The real American civilisations

When it comes to real American civilisations, one could look no further than in Mesoamerica and to some extent, the Incas of parts of South America proper. The biggest problem with most American countries is that as colonies they’re offshoots of European empires like Britain and Portugal. Brazil for awhile was known as United Kingdom of Portugal, Brazil and Algarves.

Canada’s still ruled by Britain as are New Zealand and Australia. Mexico’s also subjected to Spanish colonisation but prior to that, it already had its own civilisations like Mayans and Aztecs. Incas were like that in Ecuador, Peru and Bolivia. There could be several more within America itself, the biggest problem most of the Americas is that whatever Native American cultures they hosted were practically marginalised by colonisation.

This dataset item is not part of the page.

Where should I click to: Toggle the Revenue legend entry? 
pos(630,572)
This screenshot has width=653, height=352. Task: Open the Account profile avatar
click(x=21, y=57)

But the same can be said of any country subjected to an empire to varying degrees.

 

The English Shakespeare spoke

There’s been a lot of debate over what the English accent used to sound like in Elizabethan times but there’s some consensus that it would’ve sounded closer to that of contemporary Irish English but also those of more isolated communities like in Tangiers and Appalachian mountains which were Westernised in the 17th century.

 

Being kept apart made it easier to preserve such features. Someone had an anecdote about an anthropologist studying the accents of its people who occupied that place since the 1600s and 1700s prior to the popularisation of television.

 

Given that America and Ireland were subjected to English colonisation in the 16th to 18th centuries, it wouldn’t be surprising that those dialects retained the Elizabethan rhoticity to a greater extent than in much of Britain.

 

There are some exceptions but it’s consistent with how changes in English coincided with the rise of the British Empire. Both Australia and New Zealand were founded at a much later date and are as non-rhotic as present day Britain is.

 

Which explains why they speak the way they do.